Он ждал такого поворота. Повторив вслед за автором записки строки из своей «Суровой годовщины»: «Товарищ Сталин, слышишь ли ты нас?», он заявил, что не стыдится того чувства, которое у него было к Сталину в 1941 году, потому что это было честное чувство.
— Теперь же, после всего того, что я узнал о Сталине, после того, что я узнал много страшных вещей, связанных с его именем, такое, что невозможно ни забыть, ни простить, я не хочу больше ни перепечатывать это стихотворение, ни даже перечитывать его.

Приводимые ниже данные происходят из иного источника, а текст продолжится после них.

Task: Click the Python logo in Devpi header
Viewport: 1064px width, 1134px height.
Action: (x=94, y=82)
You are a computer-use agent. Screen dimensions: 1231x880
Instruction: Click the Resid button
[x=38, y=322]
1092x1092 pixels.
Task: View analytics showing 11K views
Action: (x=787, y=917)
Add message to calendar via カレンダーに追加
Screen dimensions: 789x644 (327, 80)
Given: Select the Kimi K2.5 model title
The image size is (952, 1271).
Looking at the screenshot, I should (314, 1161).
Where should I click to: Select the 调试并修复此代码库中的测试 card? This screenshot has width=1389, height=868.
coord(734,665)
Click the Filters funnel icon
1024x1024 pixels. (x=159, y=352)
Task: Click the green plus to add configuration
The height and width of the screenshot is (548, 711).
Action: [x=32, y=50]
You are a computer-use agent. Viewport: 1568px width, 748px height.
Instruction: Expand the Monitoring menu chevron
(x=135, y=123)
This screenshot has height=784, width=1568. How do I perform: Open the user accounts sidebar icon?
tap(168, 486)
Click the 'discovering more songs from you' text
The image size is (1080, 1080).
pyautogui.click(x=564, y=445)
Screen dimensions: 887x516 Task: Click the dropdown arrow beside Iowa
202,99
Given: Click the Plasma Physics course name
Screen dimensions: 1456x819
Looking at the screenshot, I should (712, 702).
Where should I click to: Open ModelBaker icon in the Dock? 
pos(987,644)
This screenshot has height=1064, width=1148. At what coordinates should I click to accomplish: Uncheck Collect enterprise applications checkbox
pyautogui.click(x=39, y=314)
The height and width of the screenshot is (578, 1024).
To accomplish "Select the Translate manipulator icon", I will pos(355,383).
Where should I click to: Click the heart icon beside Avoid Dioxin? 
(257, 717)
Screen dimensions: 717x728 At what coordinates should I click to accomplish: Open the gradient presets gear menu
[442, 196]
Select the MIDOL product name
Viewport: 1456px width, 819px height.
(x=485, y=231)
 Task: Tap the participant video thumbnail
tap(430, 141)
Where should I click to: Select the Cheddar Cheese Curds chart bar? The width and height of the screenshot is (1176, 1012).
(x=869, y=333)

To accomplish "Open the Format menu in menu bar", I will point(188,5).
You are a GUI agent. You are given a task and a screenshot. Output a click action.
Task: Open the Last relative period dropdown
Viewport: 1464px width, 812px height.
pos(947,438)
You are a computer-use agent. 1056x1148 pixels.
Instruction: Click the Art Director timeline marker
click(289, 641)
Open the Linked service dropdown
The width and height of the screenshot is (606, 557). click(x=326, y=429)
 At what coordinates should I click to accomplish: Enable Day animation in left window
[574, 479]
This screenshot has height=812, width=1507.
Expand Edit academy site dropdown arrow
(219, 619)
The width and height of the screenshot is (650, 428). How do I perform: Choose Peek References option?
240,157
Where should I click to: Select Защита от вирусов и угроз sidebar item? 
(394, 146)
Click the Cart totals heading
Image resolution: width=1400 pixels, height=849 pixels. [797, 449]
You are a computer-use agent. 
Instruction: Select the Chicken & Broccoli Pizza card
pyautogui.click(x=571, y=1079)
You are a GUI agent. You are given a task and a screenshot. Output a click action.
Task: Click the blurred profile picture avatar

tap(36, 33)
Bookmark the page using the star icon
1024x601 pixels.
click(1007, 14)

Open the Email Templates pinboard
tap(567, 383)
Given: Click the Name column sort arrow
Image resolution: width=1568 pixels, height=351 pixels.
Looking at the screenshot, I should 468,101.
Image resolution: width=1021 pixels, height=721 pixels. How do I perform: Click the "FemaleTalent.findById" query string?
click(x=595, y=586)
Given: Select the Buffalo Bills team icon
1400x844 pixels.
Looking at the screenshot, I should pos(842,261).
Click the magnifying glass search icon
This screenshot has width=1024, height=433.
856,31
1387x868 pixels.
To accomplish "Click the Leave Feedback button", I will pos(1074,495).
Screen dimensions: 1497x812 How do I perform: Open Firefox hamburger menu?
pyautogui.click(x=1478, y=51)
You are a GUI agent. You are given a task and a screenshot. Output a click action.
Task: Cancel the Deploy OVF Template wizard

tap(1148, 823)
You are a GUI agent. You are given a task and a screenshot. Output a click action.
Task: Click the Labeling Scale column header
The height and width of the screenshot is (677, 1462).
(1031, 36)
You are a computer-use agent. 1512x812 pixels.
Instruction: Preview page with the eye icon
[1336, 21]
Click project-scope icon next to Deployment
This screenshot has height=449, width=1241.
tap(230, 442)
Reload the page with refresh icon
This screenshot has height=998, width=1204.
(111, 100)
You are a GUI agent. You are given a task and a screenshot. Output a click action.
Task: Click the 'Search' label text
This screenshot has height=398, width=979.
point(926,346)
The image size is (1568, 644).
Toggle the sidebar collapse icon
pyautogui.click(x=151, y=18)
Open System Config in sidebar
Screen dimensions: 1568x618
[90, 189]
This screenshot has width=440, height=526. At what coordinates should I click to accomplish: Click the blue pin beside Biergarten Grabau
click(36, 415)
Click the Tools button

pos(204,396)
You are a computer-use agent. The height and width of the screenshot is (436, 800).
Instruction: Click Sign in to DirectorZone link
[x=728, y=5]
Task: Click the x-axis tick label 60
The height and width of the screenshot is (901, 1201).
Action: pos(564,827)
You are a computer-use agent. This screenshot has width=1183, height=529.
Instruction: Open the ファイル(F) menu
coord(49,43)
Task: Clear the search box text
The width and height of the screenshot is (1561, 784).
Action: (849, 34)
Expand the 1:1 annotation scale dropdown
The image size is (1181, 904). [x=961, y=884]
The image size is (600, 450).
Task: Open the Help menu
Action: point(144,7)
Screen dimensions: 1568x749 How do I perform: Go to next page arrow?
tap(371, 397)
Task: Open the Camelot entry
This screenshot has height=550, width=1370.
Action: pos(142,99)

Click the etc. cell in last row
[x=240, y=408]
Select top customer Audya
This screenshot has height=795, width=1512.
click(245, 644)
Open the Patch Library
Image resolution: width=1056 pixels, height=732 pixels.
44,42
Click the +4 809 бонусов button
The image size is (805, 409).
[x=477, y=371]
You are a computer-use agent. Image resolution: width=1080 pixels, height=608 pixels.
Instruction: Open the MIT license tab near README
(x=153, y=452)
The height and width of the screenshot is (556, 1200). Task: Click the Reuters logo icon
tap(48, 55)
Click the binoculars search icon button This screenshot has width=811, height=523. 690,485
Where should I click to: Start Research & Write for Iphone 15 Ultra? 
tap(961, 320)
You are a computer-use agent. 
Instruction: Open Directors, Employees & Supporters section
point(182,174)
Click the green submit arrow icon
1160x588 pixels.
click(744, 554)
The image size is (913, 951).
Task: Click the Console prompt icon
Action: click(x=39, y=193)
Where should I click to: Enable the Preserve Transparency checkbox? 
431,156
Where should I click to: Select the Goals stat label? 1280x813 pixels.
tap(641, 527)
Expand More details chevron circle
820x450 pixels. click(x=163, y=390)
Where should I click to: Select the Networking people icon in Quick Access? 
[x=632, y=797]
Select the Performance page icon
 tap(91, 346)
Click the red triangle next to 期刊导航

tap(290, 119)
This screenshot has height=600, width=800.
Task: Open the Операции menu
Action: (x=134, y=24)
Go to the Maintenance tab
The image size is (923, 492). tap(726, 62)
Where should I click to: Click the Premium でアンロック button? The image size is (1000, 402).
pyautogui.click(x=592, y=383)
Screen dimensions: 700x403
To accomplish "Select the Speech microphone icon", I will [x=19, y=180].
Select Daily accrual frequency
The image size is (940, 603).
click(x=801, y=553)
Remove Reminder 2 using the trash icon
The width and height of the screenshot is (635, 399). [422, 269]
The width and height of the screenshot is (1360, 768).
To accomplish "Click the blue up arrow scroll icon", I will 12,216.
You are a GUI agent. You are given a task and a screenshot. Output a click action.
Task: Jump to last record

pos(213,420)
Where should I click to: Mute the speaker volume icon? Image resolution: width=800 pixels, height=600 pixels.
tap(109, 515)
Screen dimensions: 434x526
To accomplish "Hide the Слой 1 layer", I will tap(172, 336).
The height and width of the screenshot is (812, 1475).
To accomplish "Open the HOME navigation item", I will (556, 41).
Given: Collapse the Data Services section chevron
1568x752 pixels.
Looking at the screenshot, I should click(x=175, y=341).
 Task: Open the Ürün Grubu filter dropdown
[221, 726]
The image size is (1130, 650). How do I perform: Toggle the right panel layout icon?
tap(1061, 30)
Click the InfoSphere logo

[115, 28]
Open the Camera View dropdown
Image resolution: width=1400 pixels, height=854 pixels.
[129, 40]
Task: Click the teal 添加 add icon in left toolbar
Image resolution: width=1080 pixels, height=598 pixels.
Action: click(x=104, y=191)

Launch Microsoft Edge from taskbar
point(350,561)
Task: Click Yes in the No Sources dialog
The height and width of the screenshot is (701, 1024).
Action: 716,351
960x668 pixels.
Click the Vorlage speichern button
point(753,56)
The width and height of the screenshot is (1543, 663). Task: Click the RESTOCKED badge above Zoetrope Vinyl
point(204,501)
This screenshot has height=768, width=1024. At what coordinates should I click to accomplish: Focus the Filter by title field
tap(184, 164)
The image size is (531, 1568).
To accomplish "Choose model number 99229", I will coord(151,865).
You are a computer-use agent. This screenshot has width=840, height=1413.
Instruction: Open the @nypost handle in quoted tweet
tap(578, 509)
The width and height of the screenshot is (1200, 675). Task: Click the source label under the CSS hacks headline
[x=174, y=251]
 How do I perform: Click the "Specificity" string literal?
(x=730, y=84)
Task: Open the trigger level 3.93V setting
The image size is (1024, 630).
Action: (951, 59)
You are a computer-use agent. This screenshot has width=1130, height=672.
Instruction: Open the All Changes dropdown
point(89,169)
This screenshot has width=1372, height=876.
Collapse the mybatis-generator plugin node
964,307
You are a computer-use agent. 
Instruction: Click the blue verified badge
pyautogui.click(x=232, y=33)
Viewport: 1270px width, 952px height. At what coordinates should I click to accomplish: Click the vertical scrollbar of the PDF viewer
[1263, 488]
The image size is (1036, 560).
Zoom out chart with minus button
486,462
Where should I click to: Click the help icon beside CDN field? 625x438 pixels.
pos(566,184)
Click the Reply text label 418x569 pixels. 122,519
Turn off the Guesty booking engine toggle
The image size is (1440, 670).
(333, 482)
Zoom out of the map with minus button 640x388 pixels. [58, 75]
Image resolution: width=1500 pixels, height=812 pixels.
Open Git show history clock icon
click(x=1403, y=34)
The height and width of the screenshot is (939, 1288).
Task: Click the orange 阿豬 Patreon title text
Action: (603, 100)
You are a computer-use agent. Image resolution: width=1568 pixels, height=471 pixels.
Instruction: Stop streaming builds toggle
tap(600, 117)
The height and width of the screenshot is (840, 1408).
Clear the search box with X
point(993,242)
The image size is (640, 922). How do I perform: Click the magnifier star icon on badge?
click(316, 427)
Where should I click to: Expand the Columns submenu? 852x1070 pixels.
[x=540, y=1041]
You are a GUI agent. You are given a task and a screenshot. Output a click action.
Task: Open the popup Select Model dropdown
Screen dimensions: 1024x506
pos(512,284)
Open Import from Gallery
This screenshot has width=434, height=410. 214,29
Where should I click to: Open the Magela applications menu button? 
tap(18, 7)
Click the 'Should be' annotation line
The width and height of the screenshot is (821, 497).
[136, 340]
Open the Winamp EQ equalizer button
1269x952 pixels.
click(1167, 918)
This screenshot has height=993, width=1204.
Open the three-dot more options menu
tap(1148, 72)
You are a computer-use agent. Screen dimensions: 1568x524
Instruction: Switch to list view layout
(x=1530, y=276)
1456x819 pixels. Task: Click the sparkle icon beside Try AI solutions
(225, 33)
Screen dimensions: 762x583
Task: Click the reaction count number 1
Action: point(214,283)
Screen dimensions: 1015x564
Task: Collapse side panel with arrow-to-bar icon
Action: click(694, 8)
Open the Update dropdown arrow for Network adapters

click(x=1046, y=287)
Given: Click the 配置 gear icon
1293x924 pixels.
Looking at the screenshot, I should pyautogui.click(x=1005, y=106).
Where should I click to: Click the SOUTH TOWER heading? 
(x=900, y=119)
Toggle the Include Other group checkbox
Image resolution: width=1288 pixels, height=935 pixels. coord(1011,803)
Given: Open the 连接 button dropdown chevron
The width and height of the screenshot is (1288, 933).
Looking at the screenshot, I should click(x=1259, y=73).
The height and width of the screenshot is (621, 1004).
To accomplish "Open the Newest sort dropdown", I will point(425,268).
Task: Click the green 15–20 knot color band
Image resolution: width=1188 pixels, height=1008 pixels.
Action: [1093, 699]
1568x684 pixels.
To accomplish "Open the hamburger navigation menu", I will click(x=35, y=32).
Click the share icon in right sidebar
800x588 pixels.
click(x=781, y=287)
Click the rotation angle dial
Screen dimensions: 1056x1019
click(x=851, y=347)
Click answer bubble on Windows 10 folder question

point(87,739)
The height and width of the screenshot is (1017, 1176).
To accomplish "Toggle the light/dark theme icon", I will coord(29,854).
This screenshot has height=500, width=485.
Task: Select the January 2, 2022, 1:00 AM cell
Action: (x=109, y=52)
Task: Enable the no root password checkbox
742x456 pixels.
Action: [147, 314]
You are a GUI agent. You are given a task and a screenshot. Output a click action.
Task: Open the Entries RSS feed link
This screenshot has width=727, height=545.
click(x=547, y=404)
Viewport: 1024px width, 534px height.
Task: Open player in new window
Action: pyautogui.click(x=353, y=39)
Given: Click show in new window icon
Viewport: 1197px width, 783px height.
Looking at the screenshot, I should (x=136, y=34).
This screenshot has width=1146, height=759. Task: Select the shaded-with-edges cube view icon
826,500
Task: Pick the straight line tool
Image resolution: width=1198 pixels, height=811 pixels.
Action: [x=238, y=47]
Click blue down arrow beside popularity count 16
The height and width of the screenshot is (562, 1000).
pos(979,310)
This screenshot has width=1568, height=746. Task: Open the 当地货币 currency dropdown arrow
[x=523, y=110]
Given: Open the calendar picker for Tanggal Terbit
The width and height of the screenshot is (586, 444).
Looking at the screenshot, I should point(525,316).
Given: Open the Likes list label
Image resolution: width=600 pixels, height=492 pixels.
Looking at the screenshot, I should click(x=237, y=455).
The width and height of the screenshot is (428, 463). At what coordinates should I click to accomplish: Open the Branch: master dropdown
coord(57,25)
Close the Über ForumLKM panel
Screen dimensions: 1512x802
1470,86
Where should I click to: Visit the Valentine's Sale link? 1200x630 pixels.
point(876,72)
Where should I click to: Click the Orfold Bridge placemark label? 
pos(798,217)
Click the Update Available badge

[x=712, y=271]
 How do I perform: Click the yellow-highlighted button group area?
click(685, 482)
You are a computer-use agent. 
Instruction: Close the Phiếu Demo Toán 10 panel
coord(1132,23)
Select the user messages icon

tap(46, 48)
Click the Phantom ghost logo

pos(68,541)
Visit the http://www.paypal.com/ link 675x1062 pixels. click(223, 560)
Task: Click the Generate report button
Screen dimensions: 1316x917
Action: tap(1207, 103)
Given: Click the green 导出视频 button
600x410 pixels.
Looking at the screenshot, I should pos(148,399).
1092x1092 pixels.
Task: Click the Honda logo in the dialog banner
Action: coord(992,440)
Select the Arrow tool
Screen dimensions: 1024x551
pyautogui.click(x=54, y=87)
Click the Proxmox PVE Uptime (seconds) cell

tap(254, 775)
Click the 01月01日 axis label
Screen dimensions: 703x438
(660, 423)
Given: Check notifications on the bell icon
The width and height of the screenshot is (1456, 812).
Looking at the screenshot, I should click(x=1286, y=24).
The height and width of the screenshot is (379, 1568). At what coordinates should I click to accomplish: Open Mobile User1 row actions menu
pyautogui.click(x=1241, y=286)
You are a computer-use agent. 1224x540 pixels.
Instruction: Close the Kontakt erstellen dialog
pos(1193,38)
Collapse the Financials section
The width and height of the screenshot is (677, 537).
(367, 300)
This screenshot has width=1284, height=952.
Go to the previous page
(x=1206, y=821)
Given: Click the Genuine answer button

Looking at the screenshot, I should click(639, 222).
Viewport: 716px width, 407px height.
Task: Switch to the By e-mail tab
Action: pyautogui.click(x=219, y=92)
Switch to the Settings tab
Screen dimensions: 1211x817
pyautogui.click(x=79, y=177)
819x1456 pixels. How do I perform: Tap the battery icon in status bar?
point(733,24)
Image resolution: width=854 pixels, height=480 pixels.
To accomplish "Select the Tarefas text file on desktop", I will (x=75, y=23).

Тут он глянул в притихший, напряженный зал и, разряжая обстановку, добавил со своей миллионам знакомой, симоновской улыбкой:
— И сегодня я это делал последний раз.
Зал дружно выдохнул и разразился аплодисментами. Теперь можно было переходить в наступление. И не было благодатнее повода для этого, чем роман Дудинцева, автор которого сидел тут же, за столом президиума и, перечитывая десятки записок из зала, в числе которых было немало ругательски-ругательских, ждал, наверное, что скажет теперь редактор.
— Я считаю, что роман Дудинцева «Не хлебом единым» — смелое произведение, резко бичующее недостатки в жизни нашего общества и полное веры в наше светлое будущее, — рубанул К.М., специально выбрав для ответа такую записку, где вопрос о его отношении к роману «после критики его в партийной печати» был поставлен ребром.